Looking back after 200 episodes, this is even more true than it was then. Anthropic has signed four new compute contracts in the past few months. OpenAI is expanding production aggressively. Their aggressive bets on securing compute have proven absolutely correct. They haven't imposed any restrictions on any users, which precisely supports the core demand for reasoning, allowing AI agents to run 24/7. Compute is king – it was one of our earliest calls.

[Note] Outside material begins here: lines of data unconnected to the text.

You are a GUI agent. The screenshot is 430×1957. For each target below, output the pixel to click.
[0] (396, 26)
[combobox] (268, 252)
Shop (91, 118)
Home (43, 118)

Josh: I just checked. When we said that, SanDisk was up 3500%. A 35x return. If you had told someone in June 2025 that the federal government would invest in companies like Intel, and these stocks would rally this much, we probably would have invested too, but we'd still be pretty surprised that this compute race had become this important. The most scarce resource in the world right now is the energy and memory to power GPUs. It's really remarkable that we noticed this so early. I really wish we had actually invested.
Memory Chips: 153% Average Return
EJ: Another asymmetric bet was AI chips, especially memory. When we made predictions at the end of last year, our core logic was: memory is expensive; it's a major component of the entire AI system. For a GPU to run, you need to remember the entire conversation context with ChatGPT and Claude. Memory prices are likely to rise, and memory manufacturer stock prices will follow.

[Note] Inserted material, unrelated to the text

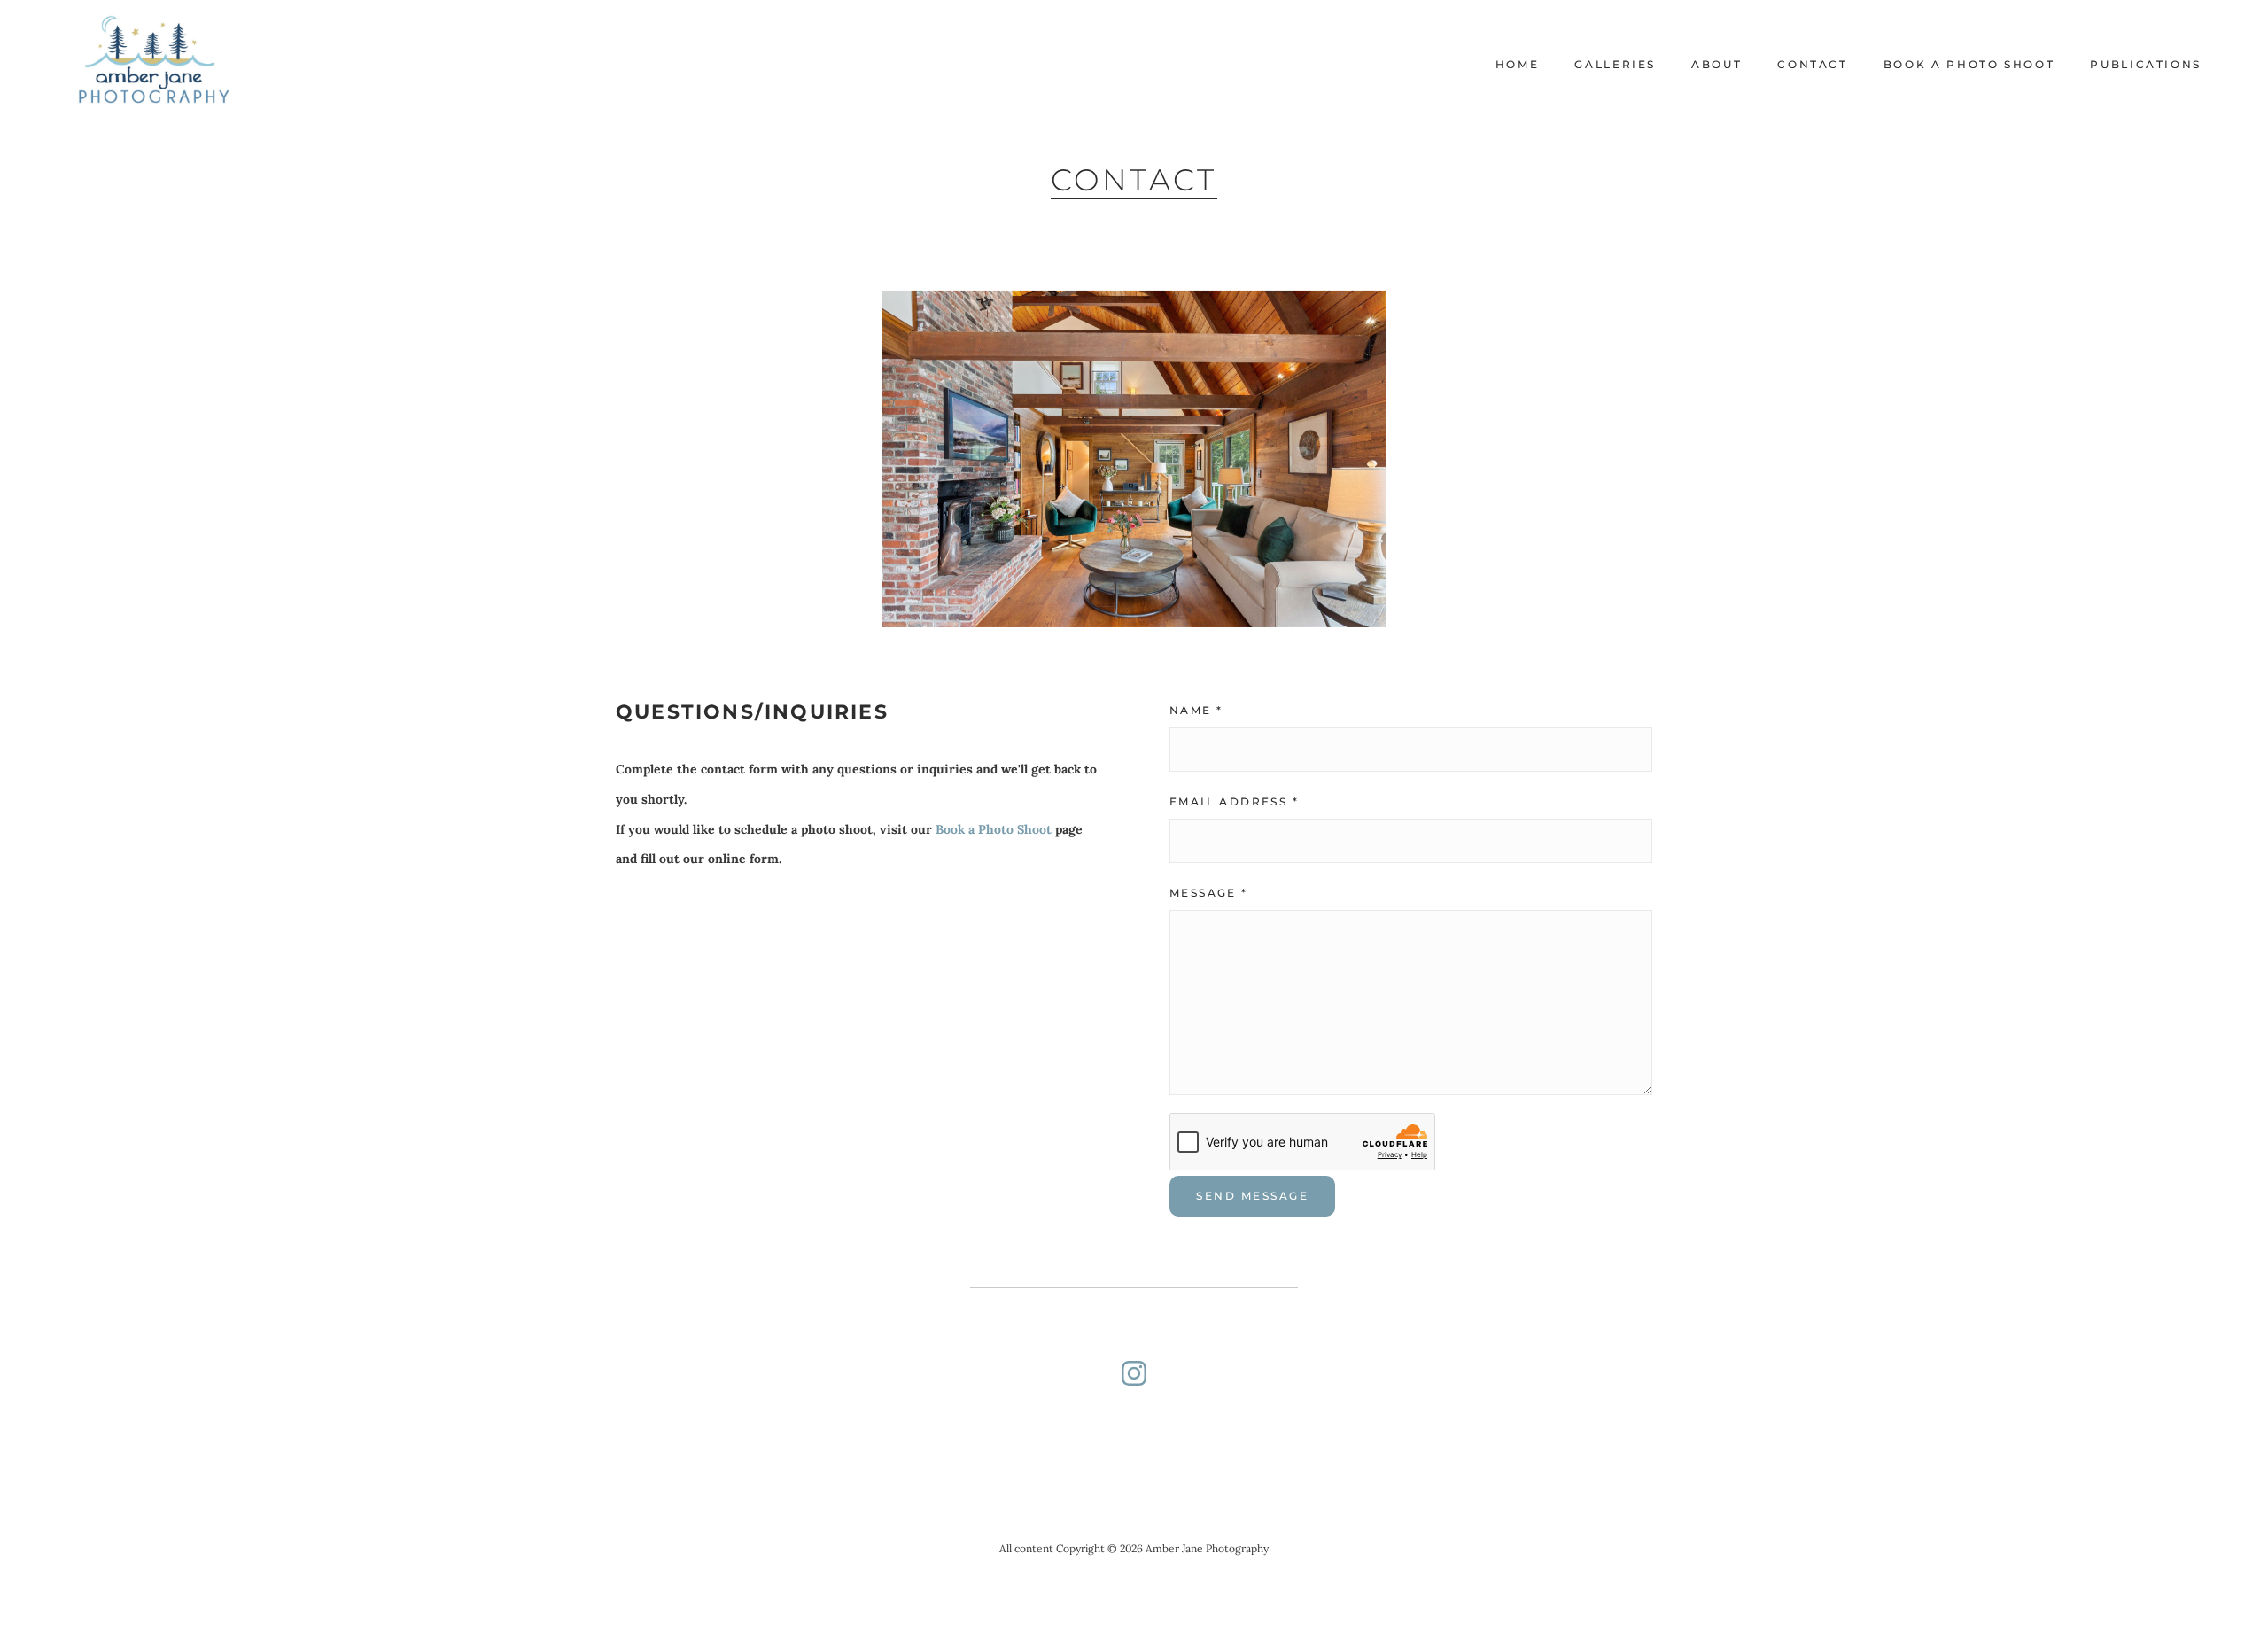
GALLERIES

What do you think the average return for these top three memory manufacturers was?
Josh: Infinite. It's probably the best single investment you could have made over the past year.
EJ: Not quite that dramatic, but close. 153%. If you bought Micron at the end of last year, you're up 180%. If you could buy SK Hynix, it became the largest company in South Korea by market cap, pushing out Samsung, which had monopolized the top spot for decades. Samsung just became the most profitable company globally, surpassing Nvidia.

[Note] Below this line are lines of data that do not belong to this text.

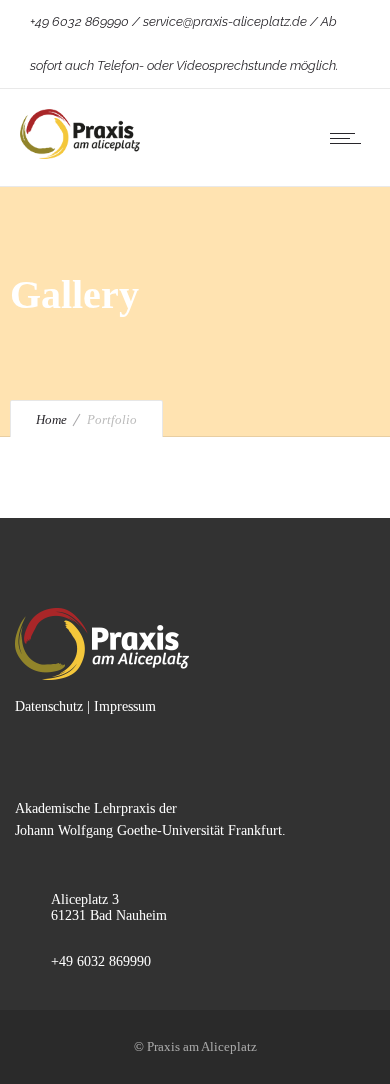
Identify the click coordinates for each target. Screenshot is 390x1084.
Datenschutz (49, 706)
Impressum (125, 706)
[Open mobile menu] (350, 138)
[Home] (80, 154)
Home (51, 419)
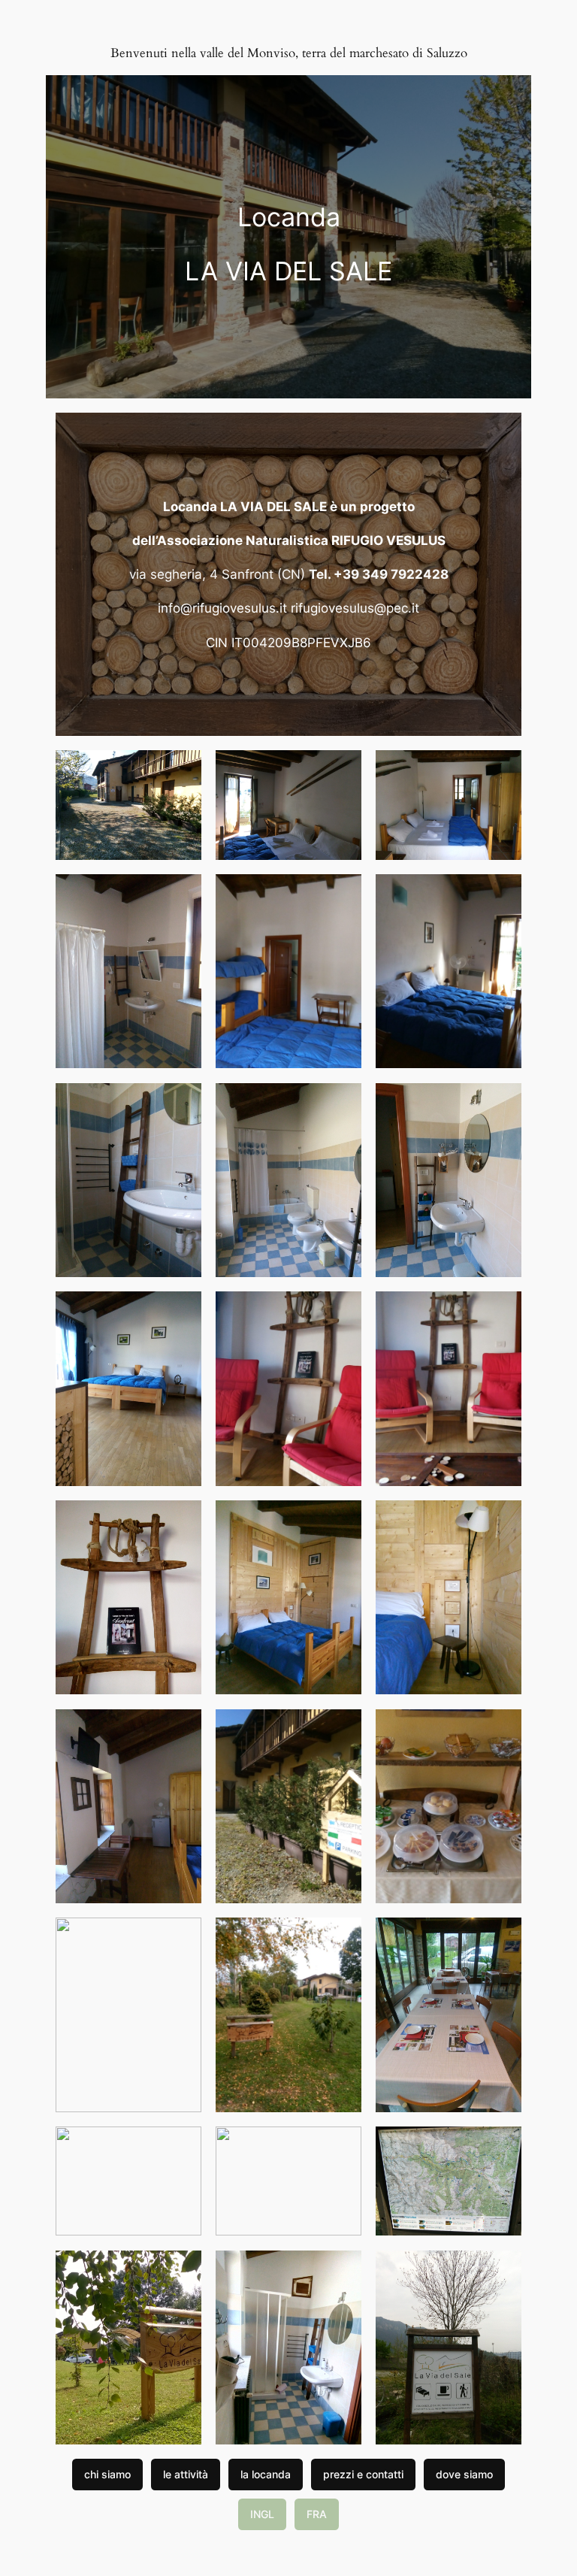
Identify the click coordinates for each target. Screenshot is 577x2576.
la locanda (265, 2474)
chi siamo (107, 2474)
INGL (262, 2514)
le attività (185, 2474)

This is a full-blown arms race, and these companies are constantly leapfrogging each other.
Cursor: Acquired by SpaceX for $60 Billion
EJ: In March 2026, not long ago, we said this was an asymmetric bet: I really wish I could buy OpenAI stock, but there's one company that can ride that wave, called Cursor.
Three months later, Cursor was acquired by SpaceX for $60 billion.
Josh, should we start managing a fund?
Josh: We need a fund. Anyone want to invest in us?
EJ: If we had actually turned these calls into investments, the returns would have been considerable.
The Limitless Portfolio: 4x Return in One Year
EJ: In the early days of the show, we interviewed many founders working on cutting-edge technology. These are companies we carefully selected, seeing immense potential. We secured exclusive interviews with their CEOs and founders. If we had invested our money on the day of the interview, the total return to today would be roughly 4x, in a little over a year.
The best performer was Valor Atomics, at 13x. In Episode 10, we hosted CEO Isaiah Taylor, who builds small modular nuclear reactors. His logic is straightforward: data centers lack power, and he solves that problem. When he came on the show, he had just finished his seed round; now the company is valued at $2 billion.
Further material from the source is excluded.